ぼくはまたすっかり萎縮してしまった。もうどうすればいいのかわからない。菩提寺医師からは「オーケン2号になれば」との助言をいただいた。2号ってなんだかヤだなと感じたがそうではなく、聞けばアパレルブランドのエイプを創設したNIGO氏は、タイニー・パンクスの藤原ヒロシ氏に似ているので「藤原ヒロシ2号」との愛称がつき、そこから「2号→NIGO」になったという。これはまったく独自の「2号」だ。そういう存在に、ぼくもなろうか。
ここで、オーケンの重要な悟りをもう一度引用しよう。
“もう、僕は、私は、オレは、これからはキッパリと一人きりで生きていくのである。決めたのである。遺伝子とかデオキシリボ核酸とか、そういった極めて根源的な問題なのであろう。(…)オレはきっと一生涯独身で家庭もなく中年になってジーさんなって老人ホームに入って一生を終えて無縁仏になって誰一人とて墓参りにさえ来ないのだ。そういう運命なのだ。仕方がない。”
好意を寄せられていたタロー子ではなく、快獣ブースカのぬいぐるみを選んだオーケン。“オーケン2号”ことシカミミも、いろんな恋愛事情を見聞きしているうちに、もうブースカしかいないような気がしてきて、原宿にあるというブースカショップに出向いてみた。しかしそこは十四年前に閉店していた。でも心はすでにブースカを引き取ることに決めていた。今のご時世、ネットがある。「ブースカ ぬいぐるみ」と検索して出てきた子を注文することにした。
これが我が家にやってきたブースカ兄妹である。タグをハサミで切り取った瞬間、“もうこの子たちにはぼくしかいない”という親心が芽生えた。時は四月、桜の花舞う入学シーズン。

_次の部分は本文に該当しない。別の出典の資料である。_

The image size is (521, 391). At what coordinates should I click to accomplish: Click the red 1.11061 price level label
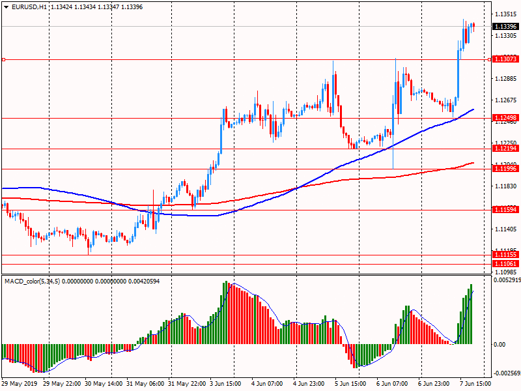[x=505, y=263]
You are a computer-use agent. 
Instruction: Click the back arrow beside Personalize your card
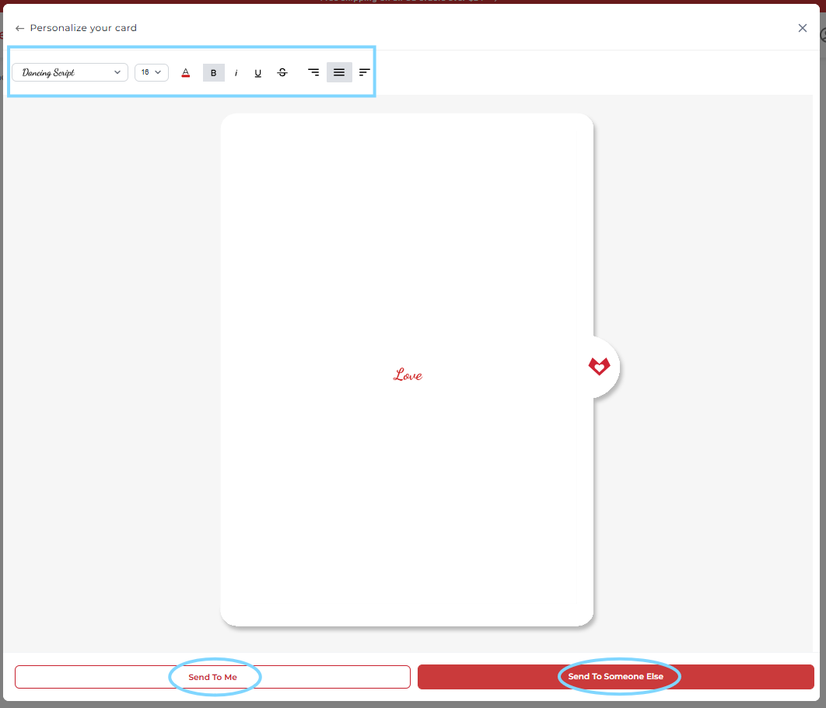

まずはブースカが入学する学校を見せに行った。
校舎を眺め、ふと、自分の小学生の頃を思い出す。一年生だったか、仲の良い女の子がいた。理由はわからないがぼくはその女の子に文字通り追いかけられていて(子供はわけもなくよく走るものだ)、「もりたくん、つっかまえたっ!」と首根っこを押さえられそのまま倒された。彼女はぼくの背中にまたがっている。そのとき、どこかぬくもりのある、えもいわれぬ感覚を味わった。
「もりたくん好きなひといる?」
「うん」
「だあれ?」
「○○ちゃん」(その子の名前)
「……あたしも!」
ぼくは「アハ、アハハハハ!!!」と言いながらどこかへ走っていった。その次になにを言うべきか、なにをするべきか、わからなかったのである。三つ子の魂百まで。その習性、行動は“カフェ無限めぐり”を思い返してもたいして変わっていない。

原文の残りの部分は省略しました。